Crisi dello Stretto di Hormuz: opportunità per potenziare la produzione di biofertilizzanti in Africa.
Questi investimenti locali sono essenziali per creare posti di lavoro per i giovani africani e per ridurre la dipendenza dalle catene di approvvigionamento globali, che, quando interrotte, minacciano gravemente la sicurezza alimentare del continente. È cruciale interrogarsi su quanto fertilizzante chimico debba essere integrato con la fissazione biologica dell’azoto tramite colture leguminose e alberi, oltre a varie forme di biomassa come compost e biochar. Questo è importante per mantenere un microbioma del suolo equilibrato e garantire la sostenibilità agricola nel lungo termine. Considerando la fragilità dei suoli africani, caratterizzati da un’accresciuta acidità a causa dell’uso continuato di fertilizzanti chimici, un uso ottimale sia di fertilizzanti chimici che biologici è di fondamentale importanza.

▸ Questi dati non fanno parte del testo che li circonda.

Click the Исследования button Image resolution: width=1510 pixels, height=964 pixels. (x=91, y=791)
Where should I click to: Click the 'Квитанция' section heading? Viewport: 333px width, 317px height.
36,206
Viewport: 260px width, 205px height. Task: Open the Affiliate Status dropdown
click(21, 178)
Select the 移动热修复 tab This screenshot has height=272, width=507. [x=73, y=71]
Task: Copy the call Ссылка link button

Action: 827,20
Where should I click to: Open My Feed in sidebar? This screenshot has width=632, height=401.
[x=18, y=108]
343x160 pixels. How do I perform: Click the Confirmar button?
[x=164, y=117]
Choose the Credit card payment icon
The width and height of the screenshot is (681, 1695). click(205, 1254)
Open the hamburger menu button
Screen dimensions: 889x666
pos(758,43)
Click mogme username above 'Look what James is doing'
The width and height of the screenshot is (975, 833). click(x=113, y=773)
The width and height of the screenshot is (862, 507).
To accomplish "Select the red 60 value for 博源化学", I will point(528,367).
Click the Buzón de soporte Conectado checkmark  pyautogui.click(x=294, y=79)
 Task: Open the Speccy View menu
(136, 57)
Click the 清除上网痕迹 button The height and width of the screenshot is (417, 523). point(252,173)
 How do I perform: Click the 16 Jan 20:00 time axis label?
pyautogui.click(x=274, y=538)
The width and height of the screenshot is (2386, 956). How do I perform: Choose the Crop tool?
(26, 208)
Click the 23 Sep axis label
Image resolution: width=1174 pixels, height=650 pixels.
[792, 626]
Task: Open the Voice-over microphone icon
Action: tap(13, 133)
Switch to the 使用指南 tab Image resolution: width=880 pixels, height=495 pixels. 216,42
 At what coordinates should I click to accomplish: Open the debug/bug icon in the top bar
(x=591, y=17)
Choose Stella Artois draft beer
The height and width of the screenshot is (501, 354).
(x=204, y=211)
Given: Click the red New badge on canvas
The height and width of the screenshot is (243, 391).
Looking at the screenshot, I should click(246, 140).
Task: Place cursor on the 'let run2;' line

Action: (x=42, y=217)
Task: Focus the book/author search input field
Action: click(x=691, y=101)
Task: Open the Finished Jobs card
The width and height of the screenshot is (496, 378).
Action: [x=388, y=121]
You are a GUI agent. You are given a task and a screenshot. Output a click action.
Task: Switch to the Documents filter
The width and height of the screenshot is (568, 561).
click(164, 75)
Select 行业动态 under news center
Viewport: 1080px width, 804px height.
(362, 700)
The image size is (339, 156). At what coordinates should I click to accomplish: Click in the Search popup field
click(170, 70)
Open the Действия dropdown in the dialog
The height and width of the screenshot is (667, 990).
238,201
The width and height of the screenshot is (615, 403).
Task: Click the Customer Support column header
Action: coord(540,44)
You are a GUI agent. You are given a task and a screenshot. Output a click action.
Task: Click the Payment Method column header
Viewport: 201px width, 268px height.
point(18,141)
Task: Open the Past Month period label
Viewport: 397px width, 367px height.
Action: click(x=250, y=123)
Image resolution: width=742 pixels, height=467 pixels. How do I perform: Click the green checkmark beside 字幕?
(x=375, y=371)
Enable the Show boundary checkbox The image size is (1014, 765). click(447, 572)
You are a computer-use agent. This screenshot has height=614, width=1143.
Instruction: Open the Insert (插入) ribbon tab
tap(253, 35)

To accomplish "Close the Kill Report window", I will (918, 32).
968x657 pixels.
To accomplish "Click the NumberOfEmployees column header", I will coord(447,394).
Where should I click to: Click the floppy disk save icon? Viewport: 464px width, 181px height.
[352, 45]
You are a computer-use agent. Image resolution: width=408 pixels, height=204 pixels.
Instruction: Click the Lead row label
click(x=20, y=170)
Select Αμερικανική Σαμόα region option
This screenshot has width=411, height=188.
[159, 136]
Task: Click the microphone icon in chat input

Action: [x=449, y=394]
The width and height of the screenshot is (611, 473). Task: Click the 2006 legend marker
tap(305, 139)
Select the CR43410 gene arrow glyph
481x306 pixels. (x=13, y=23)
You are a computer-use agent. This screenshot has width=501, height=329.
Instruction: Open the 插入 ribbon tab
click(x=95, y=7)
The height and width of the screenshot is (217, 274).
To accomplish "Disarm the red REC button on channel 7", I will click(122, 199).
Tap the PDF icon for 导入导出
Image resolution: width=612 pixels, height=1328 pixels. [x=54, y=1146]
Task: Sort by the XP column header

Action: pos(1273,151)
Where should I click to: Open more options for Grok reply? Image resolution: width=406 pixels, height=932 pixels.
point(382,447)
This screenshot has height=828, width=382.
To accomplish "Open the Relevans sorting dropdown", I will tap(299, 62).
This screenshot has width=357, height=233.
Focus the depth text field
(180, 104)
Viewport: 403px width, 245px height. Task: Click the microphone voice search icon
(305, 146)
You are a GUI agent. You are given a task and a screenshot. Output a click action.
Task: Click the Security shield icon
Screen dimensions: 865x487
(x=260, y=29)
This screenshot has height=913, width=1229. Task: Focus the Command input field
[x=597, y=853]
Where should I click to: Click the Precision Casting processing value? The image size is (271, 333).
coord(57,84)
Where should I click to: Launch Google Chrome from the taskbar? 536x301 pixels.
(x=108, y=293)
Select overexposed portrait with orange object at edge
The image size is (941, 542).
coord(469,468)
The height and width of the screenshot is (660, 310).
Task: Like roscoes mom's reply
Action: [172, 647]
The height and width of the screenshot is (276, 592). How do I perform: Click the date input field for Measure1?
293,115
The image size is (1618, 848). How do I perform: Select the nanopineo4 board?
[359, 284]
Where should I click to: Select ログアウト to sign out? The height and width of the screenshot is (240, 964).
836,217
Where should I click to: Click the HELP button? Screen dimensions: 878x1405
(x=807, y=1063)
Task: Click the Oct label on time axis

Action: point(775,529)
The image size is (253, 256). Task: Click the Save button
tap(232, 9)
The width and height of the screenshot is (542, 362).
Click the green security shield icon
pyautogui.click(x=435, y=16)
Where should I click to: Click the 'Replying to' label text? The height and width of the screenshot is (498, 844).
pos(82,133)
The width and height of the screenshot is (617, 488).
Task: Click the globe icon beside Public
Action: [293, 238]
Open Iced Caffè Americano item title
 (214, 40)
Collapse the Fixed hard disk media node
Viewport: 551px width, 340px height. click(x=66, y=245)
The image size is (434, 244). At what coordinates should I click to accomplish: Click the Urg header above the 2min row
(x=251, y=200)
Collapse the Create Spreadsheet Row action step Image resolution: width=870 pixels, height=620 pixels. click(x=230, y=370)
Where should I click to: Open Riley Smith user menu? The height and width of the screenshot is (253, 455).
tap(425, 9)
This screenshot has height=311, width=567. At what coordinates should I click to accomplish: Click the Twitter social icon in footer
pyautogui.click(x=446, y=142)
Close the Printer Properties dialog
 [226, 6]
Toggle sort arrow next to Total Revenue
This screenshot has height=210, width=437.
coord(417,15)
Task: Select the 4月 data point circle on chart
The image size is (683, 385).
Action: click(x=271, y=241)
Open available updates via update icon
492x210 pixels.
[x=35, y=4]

Per gli agricoltori che si preparano a piantare, queste soluzioni rimangono per ora lontane. Gli impianti industriali necessitano di anni per produrre risultati tangibili, mentre gli agricoltori a piccola scala, che producono fino al 70% del cibo dell’Africa, devono adattarsi in tempo reale con pochi supporti, mentre gli aiuti allo sviluppo globale vengono reindirizzati verso scopi difensivi.